In 2012, New York District Judge Thomas Griesa ruled that Argentina could not pay the exchange bonds without paying the holdouts. The total holdout claims were estimated at $15 billion, equivalent to half of Argentina’s foreign exchange reserves. Argentina appealed, but lost the case in the US Supreme Court.

Argentina claimed that judge Griesa “is clearly an agent for the vulture funds,” and that the ultimate responsibility for the crisis lay with the US government.

During the negotiations, President Cristina Fernandez de Kirchner disregarded the fact that Argentina signed a contract allowing US jurisdiction in the event of a dispute over the bonds.

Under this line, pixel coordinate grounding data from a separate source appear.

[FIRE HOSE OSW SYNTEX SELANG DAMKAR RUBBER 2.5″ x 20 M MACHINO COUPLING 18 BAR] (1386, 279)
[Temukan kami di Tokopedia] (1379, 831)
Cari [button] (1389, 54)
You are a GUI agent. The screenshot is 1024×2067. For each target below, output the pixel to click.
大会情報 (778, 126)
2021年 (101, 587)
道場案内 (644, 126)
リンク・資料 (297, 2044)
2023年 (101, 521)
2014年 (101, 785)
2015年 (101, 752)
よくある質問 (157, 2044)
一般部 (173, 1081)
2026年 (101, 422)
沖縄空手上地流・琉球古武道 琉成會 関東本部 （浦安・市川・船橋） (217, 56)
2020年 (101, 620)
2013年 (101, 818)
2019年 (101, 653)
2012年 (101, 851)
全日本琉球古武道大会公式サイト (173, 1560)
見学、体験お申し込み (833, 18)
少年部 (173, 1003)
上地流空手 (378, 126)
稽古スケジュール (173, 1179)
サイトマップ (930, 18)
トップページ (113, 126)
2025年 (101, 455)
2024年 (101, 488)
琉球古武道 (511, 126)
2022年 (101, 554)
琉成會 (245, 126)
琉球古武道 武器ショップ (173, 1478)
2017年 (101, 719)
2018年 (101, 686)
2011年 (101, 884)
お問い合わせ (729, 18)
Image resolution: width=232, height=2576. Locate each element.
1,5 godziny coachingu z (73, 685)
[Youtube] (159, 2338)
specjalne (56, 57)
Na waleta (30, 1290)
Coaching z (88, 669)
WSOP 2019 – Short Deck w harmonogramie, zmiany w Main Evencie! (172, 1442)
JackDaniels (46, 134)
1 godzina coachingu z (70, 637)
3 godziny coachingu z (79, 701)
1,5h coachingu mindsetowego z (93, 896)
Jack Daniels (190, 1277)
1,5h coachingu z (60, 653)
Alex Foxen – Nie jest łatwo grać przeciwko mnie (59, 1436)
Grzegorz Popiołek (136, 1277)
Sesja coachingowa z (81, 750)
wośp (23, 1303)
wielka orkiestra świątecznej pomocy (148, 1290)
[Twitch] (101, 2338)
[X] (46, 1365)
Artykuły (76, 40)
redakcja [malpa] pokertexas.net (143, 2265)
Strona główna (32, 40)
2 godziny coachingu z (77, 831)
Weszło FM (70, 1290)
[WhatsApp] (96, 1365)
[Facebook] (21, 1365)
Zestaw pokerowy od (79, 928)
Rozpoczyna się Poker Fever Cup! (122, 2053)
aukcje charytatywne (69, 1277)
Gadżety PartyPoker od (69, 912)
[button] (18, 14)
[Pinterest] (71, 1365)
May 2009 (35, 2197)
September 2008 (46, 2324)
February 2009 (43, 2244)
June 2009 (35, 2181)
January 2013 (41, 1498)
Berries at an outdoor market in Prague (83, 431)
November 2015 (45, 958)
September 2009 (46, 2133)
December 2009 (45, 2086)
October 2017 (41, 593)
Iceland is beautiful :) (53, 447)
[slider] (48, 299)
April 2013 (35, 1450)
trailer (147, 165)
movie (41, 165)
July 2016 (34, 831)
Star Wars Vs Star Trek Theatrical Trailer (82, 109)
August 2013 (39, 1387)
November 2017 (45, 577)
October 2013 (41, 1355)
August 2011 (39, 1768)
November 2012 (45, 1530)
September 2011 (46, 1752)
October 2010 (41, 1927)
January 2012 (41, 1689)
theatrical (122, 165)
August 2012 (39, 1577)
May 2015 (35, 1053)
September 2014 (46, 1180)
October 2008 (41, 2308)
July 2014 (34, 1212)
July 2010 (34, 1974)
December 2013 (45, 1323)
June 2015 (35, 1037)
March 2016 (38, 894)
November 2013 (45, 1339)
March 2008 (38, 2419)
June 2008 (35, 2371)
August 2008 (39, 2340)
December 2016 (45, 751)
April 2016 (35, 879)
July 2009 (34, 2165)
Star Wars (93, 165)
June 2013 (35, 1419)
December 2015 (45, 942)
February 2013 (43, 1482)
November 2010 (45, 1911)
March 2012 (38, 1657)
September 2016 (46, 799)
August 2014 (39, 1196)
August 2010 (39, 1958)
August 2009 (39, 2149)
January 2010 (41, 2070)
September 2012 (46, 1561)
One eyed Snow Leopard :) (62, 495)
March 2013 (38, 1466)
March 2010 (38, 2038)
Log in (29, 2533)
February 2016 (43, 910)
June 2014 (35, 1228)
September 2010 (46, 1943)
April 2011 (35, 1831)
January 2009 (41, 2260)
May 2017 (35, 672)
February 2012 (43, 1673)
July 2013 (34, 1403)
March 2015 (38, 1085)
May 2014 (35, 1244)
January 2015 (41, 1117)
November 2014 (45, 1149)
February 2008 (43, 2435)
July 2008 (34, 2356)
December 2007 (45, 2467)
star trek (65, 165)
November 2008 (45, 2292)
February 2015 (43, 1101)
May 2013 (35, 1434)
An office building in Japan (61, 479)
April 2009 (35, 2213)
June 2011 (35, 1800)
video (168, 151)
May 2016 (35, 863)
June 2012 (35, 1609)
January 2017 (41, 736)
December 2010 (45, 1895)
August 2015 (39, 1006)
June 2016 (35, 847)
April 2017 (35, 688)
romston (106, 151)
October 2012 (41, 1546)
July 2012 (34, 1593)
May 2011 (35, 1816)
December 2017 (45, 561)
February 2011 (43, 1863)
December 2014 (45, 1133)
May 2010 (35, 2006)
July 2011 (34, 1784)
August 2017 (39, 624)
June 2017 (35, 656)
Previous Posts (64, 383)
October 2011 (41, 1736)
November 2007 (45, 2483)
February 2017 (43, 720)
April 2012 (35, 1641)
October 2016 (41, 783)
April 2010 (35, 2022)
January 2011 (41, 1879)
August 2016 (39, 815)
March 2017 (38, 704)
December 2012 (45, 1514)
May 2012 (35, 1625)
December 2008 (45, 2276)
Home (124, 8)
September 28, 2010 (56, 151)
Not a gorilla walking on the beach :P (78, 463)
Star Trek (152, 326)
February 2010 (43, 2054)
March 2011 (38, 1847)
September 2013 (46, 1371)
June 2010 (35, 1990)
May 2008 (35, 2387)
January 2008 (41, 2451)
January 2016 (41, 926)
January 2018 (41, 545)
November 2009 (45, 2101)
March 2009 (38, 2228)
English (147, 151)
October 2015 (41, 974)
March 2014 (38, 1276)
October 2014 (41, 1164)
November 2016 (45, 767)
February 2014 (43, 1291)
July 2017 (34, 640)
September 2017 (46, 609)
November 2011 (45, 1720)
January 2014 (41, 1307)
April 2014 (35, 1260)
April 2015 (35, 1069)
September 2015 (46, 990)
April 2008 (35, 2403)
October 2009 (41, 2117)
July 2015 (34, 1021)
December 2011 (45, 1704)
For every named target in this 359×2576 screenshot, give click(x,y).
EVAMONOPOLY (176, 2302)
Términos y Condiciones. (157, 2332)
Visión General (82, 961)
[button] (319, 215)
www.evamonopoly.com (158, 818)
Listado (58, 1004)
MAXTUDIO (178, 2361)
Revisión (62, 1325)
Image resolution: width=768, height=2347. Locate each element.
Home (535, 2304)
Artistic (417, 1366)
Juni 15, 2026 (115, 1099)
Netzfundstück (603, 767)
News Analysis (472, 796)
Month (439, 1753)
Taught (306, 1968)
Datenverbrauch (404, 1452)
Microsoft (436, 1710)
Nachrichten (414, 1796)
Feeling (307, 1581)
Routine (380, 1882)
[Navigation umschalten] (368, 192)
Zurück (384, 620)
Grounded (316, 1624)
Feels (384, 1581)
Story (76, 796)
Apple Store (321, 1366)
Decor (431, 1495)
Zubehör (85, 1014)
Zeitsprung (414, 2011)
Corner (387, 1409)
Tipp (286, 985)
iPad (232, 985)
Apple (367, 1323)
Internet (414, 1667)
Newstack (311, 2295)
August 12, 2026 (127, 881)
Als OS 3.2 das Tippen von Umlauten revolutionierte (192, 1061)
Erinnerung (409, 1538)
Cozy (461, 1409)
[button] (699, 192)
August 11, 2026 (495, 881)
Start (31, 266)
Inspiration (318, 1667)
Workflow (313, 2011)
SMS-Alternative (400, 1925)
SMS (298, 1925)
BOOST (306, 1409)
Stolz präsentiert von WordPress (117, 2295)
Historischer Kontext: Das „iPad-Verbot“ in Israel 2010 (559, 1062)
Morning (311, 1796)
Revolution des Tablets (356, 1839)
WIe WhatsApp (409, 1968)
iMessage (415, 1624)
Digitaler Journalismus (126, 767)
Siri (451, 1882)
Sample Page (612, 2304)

Argentina’s failure to reach an agreement with the holdouts before the July 31, 2014, deadline triggered another country’s default.

At an August 1 hearing, the US Judge overseeing the case ordered the parties to continue negotiations and said that Argentina’s default has not removed the necessity on working out a settlement.

Now, as Argentina faces further isolation from global financial markets, the country’s government plans to take the case to the International Court of Justice in The Hague.